Dick, however, didn’t need to develop those characters any further because, when the book ends, he has accomplished his goal.  Juliana Frink, the chief female protagonist, has met the titular Man in the High Castle, Hawthorne Abendsen, himself the author of a novel, The Grasshopper Lies Heavy, which presents an alternative history (to the narrative of The Man in the High Castle), in which the Allies won World War II.  Abendsen’s book itself diverges from history as we know it, but as he and Julia discover through the use of the I Ching, it expresses the “Inner Truth” of history.

And that is Dick’s point: A true novelist is a truth-teller; and in The Man in the High Castle Dick himself is revealing the truth about the United States in 1962 (and beyond).  Our culture is characterized by abstraction, symbolized by the Japanese, and a confusion of efficiency with morality, symbolized by the Nazis.  The two breakthroughs in the book—Juliana’s revelation about the Inner Truth of The Grasshopper, and Trade Minister Tagomi’s trip (through a glass, darkly, as it were) to the world of The Grasshopper—occur through the engagement of their imaginations with works of art.  A revival of the imagination, Dick shows, can revitalize culture and break the stranglehold of abstract ideology and pragmatic morality on American life.

*****

Carry on the essay about The Man in the High Castle, starting after its last sentence. The material that comes next has nothing to do with this.

- **RAW DATA**
*****

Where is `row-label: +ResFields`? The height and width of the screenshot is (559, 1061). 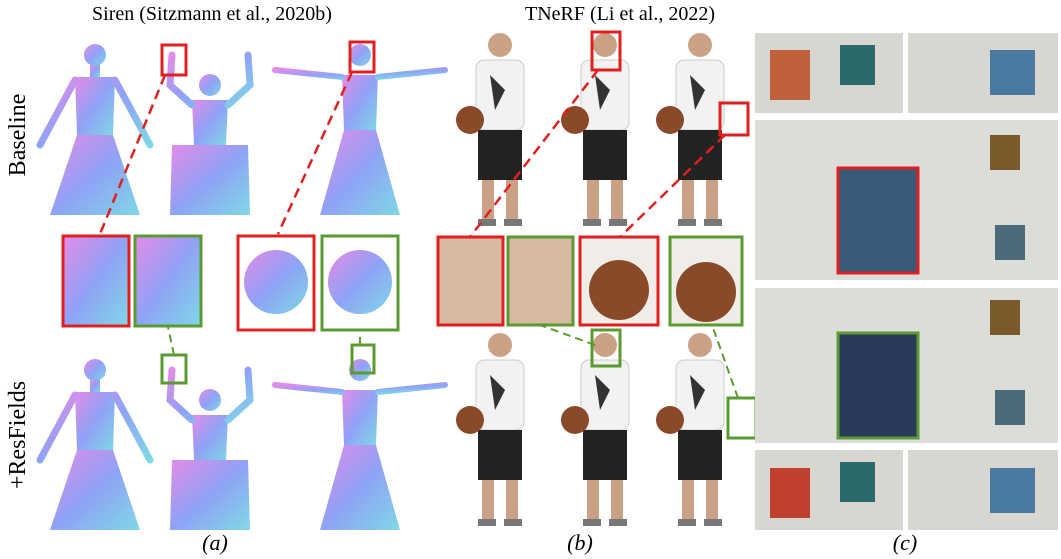 row-label: +ResFields is located at coordinates (18, 435).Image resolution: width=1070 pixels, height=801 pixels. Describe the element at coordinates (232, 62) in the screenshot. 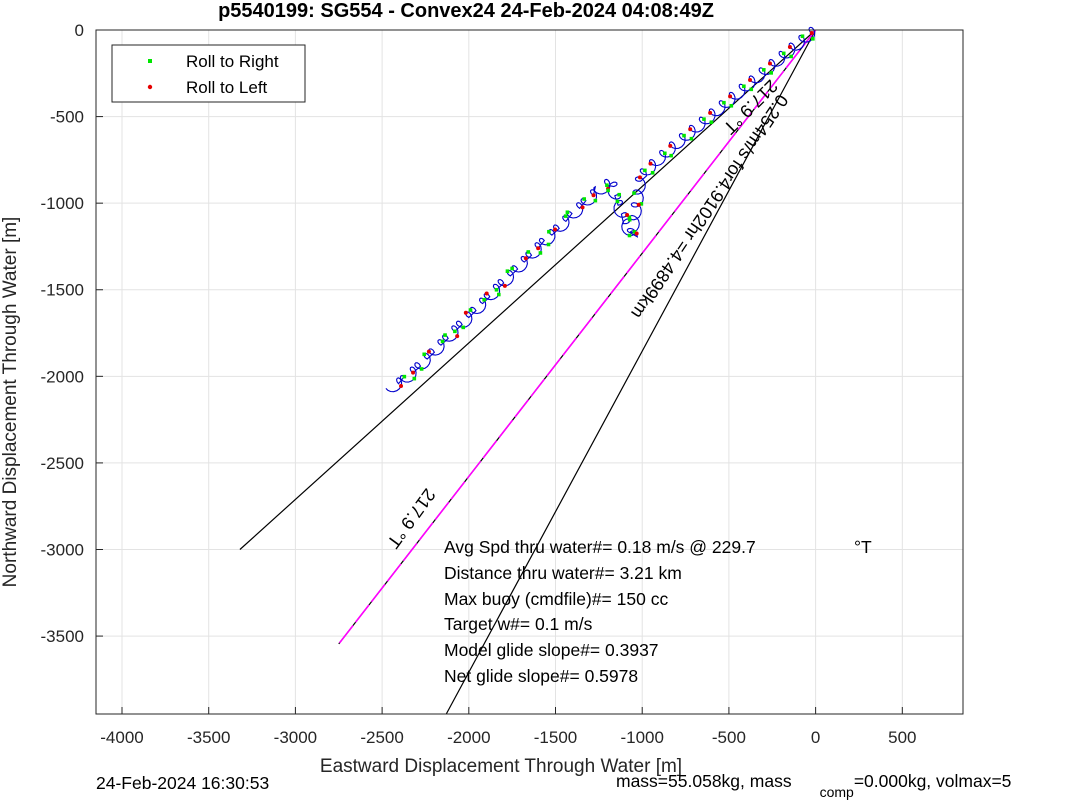

I see `legend-label-roll-right: Roll to Right` at that location.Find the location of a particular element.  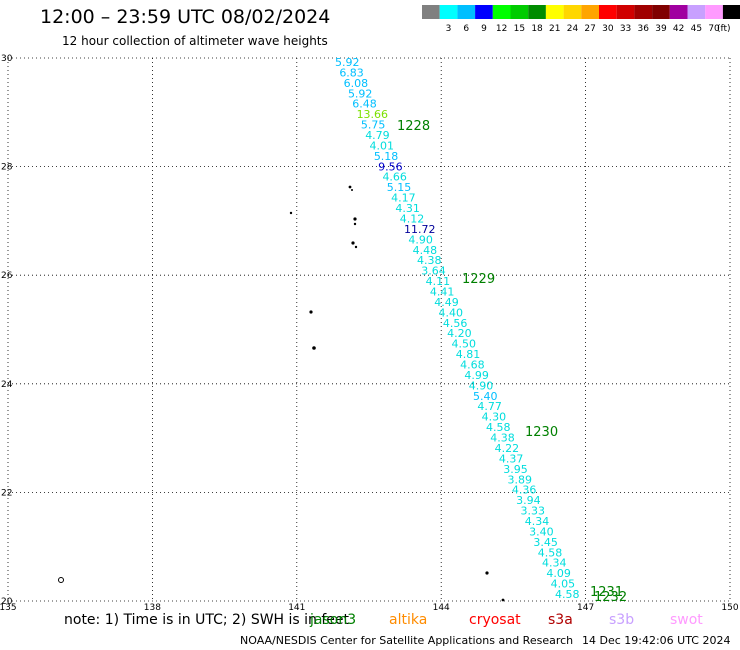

*****

- **EXPECTED ANSWER**
Frank Spotnitz has created a television adaptation of The Man in the High Castle for Amazon that does justice to Dick’s characters, while changing the narrative of the story.  In his version, The Grasshopper Lies Heavy is not a book but a film, one of many newsreels presenting a history closer to our own.  Hawthorne Abend sen is no longer an artist but a consumer of these newsreels—a sign, perhaps, that Spotnitz, understanding Dick’s point about the artist as truth-teller, is revealing a truth about America today.